Türkiye'nin 4 denizi var ya, kapalı tabir ediliyor. O rapordan öğreniyoruz
ki Karadeniz'de sular kendini 7 yılda yenilerken, Ege ve Akdeniz'de 90-100 yıl
sürüyor. Dolayısıyla atıklar da uzun zaman kalıyor. Marmara çok kirli.
Yerleşim yoğun, sanayii ve karasal atıklar çok. Oksijen miktarı artık
S.O.S. veriyormuş. Asgari de yani. Karadeniz de fena durumda. Yaşam 120
metreye kadar düşmüş. Karadeniz'e kıyısı olan ülke çok. Evsel atıklar
(yılda 500 milyonmetre küpmüş), rafinerilerden sızan petrol, Tuna Nehri'nin
taşıdığı kurşun, çinko v.s. nükleer santral teknolojileri yüzünden
radyoaktif kirlilik fazla.
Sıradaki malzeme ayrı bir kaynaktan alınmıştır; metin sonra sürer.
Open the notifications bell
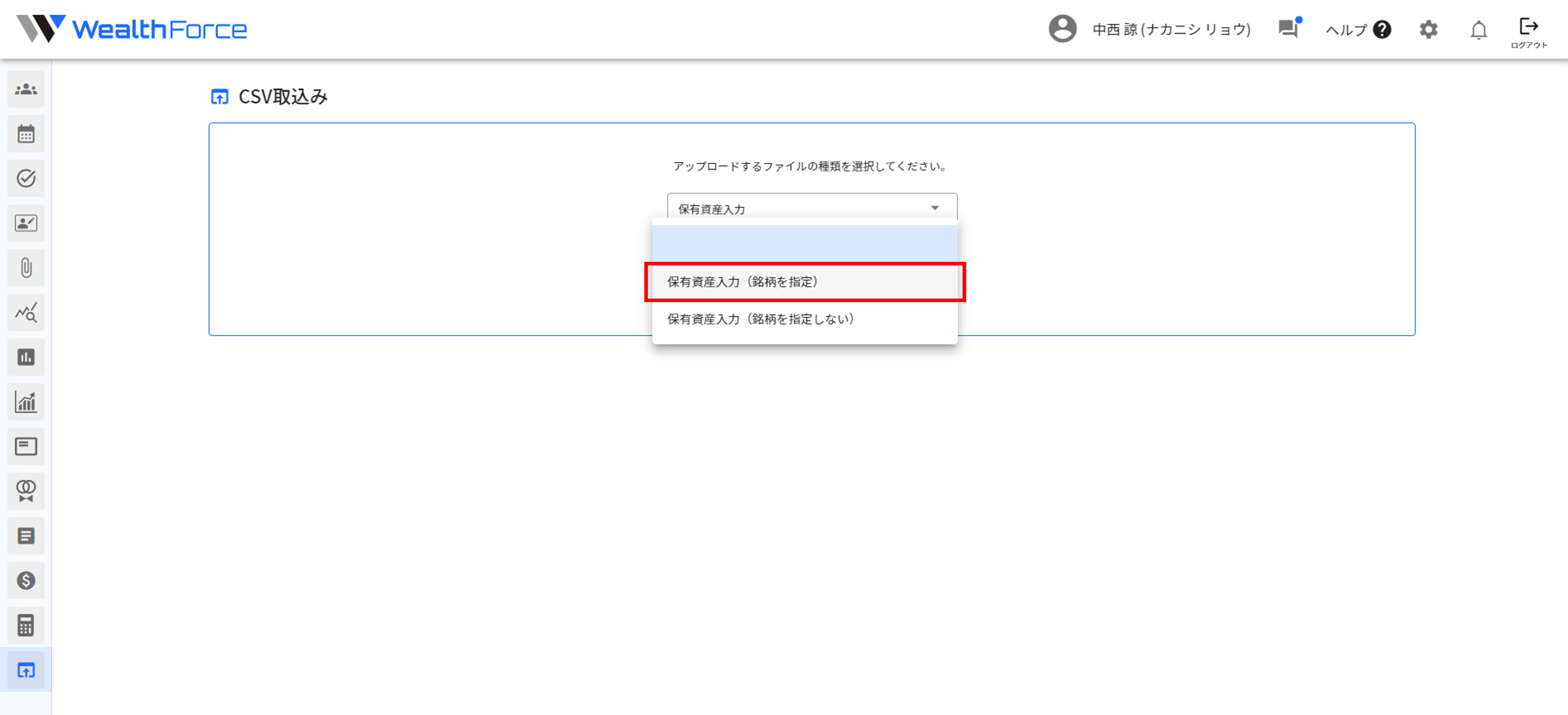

Ege Denizi ise bir nebze daha iyi. Özellikle Güney
Ege. Bu denizde kirlilik yaratan en önemli faktör turistik işletmelerin arıtma
tesisi olmaması. Akdeniz ise Cebelitarık ile nefes alabiliyor. Burada da
kirlilik yaratan faktörün başında arıtma tesislerinin olmaması geliyor.
Böyle giderse 100 yılda bir kendini yenileyebilen Ege ve Akdeniz suları çok
tehlikeli hal alacak! Denizlerimizi her manada korumak bakımından ciddi
denetim ve caydırıcı cezalar olmalı diye düşünüyorum. Çevre
dedektifleri de çoğalsın...
Ne 1 milyon yılda mı?
Denizlerdeki atıkların kaybolma sürelerini öğrenince korkmamak imkansız.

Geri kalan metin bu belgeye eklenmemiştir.